By Annie Tummino and Caitlin Colban-Waldron 

A collaboration between the Department of Special Collections and Archives and the Graduate School of Library and Information Studies provided students a special opportunity to gain real-world experience in the library’s archives during the summer 2022 term. 

SCA Students
Students review materials in the Barbara Rosenthal Collection.

Danica Stompor
Danica Stompor reviews materials in the “Ephemera” subseries of Rosenthal materials.

In the course, “Library Science 790.3 Advanced Archival Practice,” students developed advanced proficiency in archival appraisal, arrangement, and access through embedded fieldwork. Under the supervision of course instructor Caitlin Colban-Waldron and with the assistance of Head of Special Collections and Archives Annie Tummino, students engaged in a hands-on project from beginning to completion, processing portions of the archival collection of artist Barbara Rosenthal. The class was held in the Charles J. Tanenbaum Room, funded by the Pine Tree Foundation of New York for use as a special collections classroom. 

Headshot of Barbara Rosenthal
Barbara Rosenthal Photo by Rhys Votano

Barbara Rosenthal, a QC alumnus and multi-media artist, whose donated work and materials served as the basis for all practical coursework, was an invaluable resource to the students as both a unique and compelling subject and as a rich source of information and context for the materials themselves. By the end of the term, students completed processing work on specific sections of the larger collection and will be able to translate coursework into tangible skills and outcomes for inclusion in their professional résumés. 

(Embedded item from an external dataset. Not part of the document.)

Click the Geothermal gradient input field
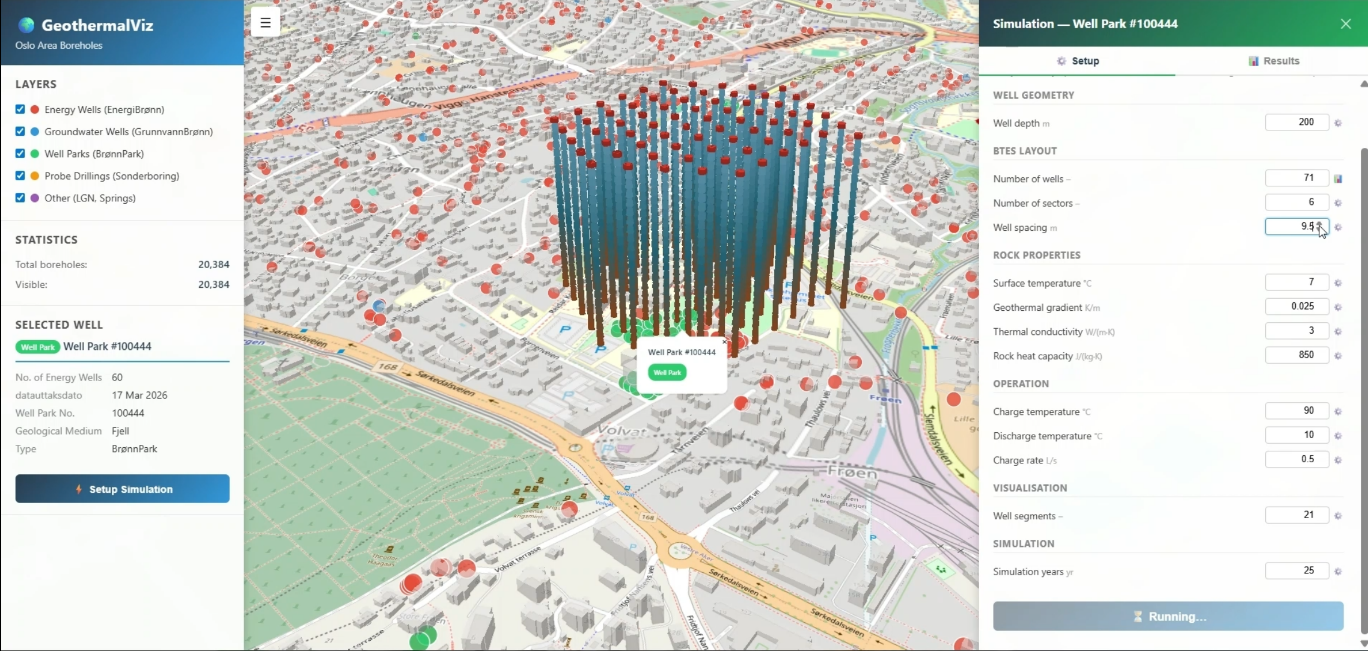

The course is one of several initiatives developed by the Department of Special Collections and Archives to fulfill its strategic mission of “training the next generation of archivists.” Barbara Rosenthal’s collection is an exciting new addition to the archives, encompassing a lifetime of record-keeping, notes, drafts, versions, and materials for every project in many media, plus household, family, and moment-to-moment life-recording and professional correspondences. 

Treasures from Special Collections and Archives: QC Faculty and Staff Oral History Project 

By Lori Wallach, Adjunct Archivist and Queens Memory Outreach Coordinator 

One of the primary functions of a college archive is to preserve and make accessible a record of the school’s past – its institutional history. At Special Collections and Archives (SCA), we do this through a variety of collections, such as those containing yearbooks; student publications; administrative records of numerous departments, schools, and programs; and items donated by individual faculty members and alumni. Of course, our Photograph Collection, which we are in the process of digitizing, provides an especially rich documentation of the college from its very earliest days.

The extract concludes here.